Young has enjoyed his best form for several seasons following the Dutch manager’s arrival at Old Trafford last year.
The former Watford and Aston Villa star, nominally a wide forward, has found himself employed as a left-back at times under the ex-Ajax, Barcelona and Bayern Munich boss.
On Wednesday he was pressed into service on the right side of defence when Antonio Valencia was forced off at half-time in the 2-1 Champions League win at home to Wolfsburg.
Such versatility and reliability has not been enough to convince England manager Roy Hodgson to select the 30-year-old for the Euro 2016 qualifiers at home to Estonia on October 9 and away to Lithuania three days later.
While the wait goes on to add to his 30 international caps, Young at least knows he is valued at club level, having signed a new three-year deal in August.
“Ashley Young is very important,” Van Gaal said.
“He’s a team player in the first place and not many players are actually team players. He is always thinking of the team and he can play a lot of positions.

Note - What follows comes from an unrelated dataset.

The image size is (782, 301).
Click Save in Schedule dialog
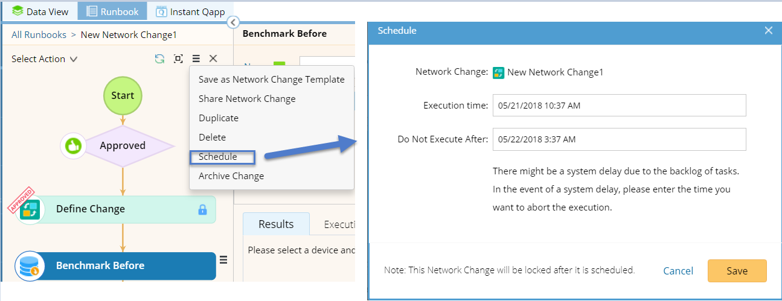[737, 271]
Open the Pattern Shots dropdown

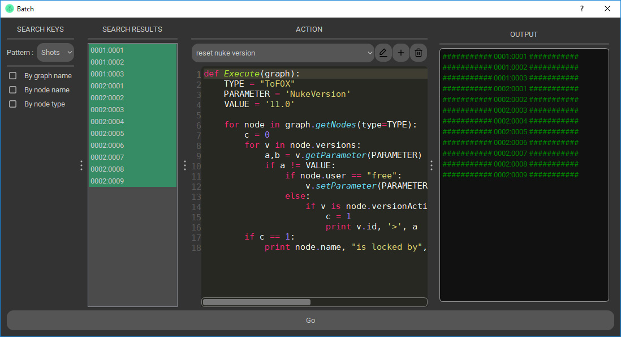pyautogui.click(x=55, y=53)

“For a manager it’s fantastic that he is willing to do that. On Wednesday he came in a right full-back. He hasn’t played there so much, but our second goal started with him. It was very important that he played there in the second half and I’m very happy with him.”
While Young may have missed out on this England squad, his team-mate Chris Smalling is very much part of the national team set-up.
The 25-year-old centre-back played the full 90 minutes in England’s 2-0 win at home to Switzerland on September 8 and is a strong candidate to start next year’s tournament in France alongside Gary Cahill or Phil Jagielka.
Van Gaal on Wednesday refused to take all the credit for Smalling’s recent improvement and strong start to the season, as the former Maidstone United and Fulham man finally begins to look at home in the United backline.
“When he does things, he does it all by himself,” Van Gaal said.
“I help him with advice, demands and training sessions and by showing images to improve him. But he has to be open and he has to perform on the pitch. He does everything himself. The greatest compliment you have to make is to Chris and not to me.”